__DATA RECORDS__:
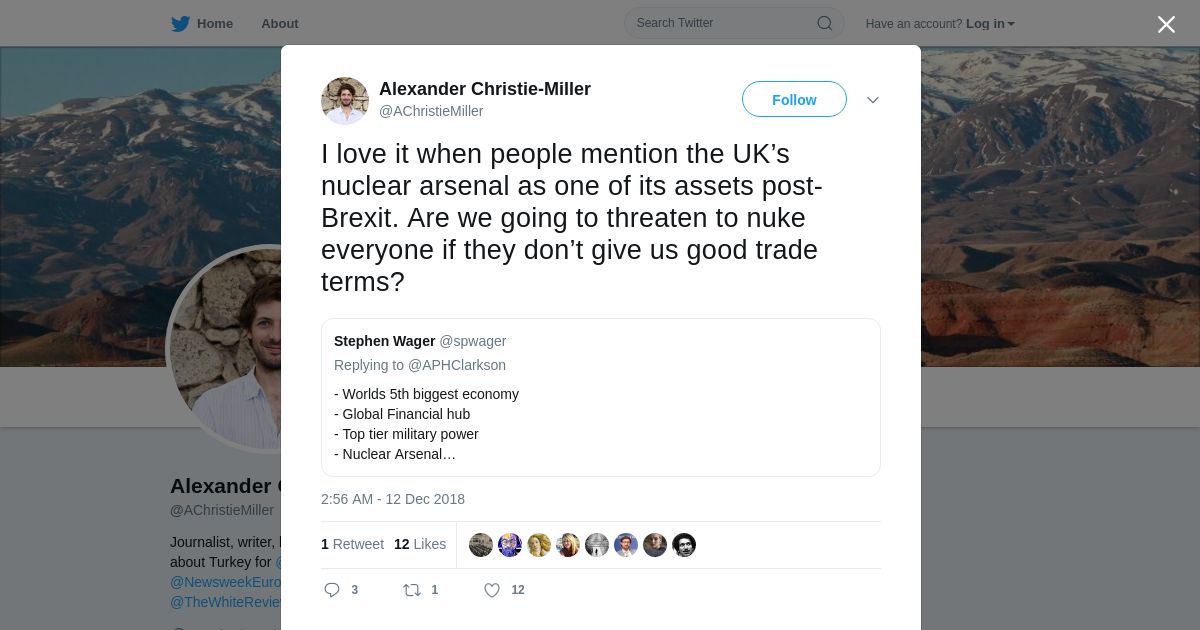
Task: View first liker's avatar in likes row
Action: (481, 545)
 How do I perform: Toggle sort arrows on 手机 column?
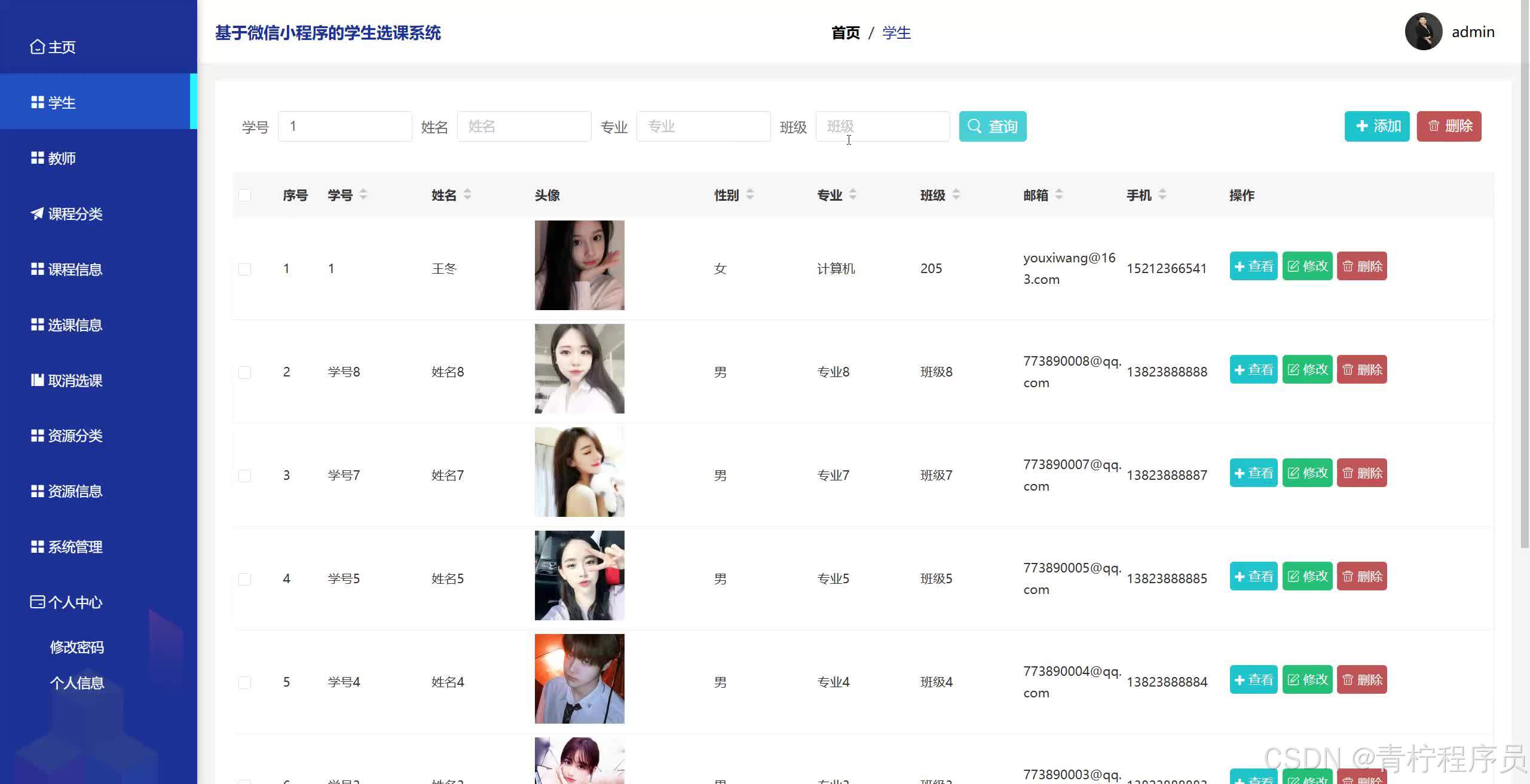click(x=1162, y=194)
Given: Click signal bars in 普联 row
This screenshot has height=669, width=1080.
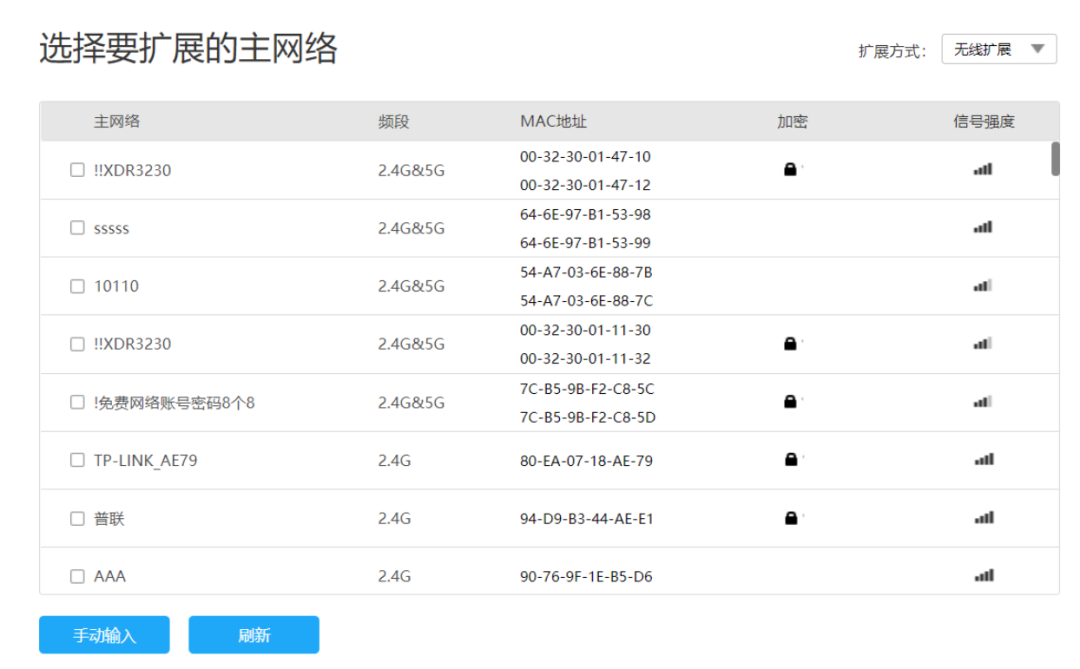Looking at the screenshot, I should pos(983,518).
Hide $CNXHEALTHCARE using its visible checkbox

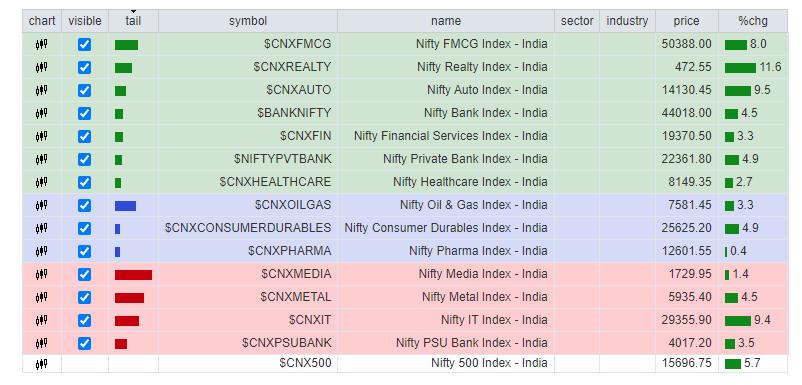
---
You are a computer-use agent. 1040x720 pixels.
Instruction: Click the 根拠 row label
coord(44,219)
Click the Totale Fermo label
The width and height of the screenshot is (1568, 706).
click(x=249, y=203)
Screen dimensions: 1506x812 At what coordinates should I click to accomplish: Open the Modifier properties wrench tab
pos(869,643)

__SET PROBLEM__:
Rewrite the stretch of entries from the line containing "You are a computer-use" through the line containing "pos(869,643)", replacing "screenshot" with "screen image" and leaving everything else unchanged.

__THE SOLUTION__:
You are a computer-use agent. 1040x720 pixels.
Instruction: Click the 根拠 row label
coord(44,219)
Click the Totale Fermo label
The width and height of the screen image is (1568, 706).
click(x=249, y=203)
Screen dimensions: 1506x812 At what coordinates should I click to accomplish: Open the Modifier properties wrench tab
pos(869,643)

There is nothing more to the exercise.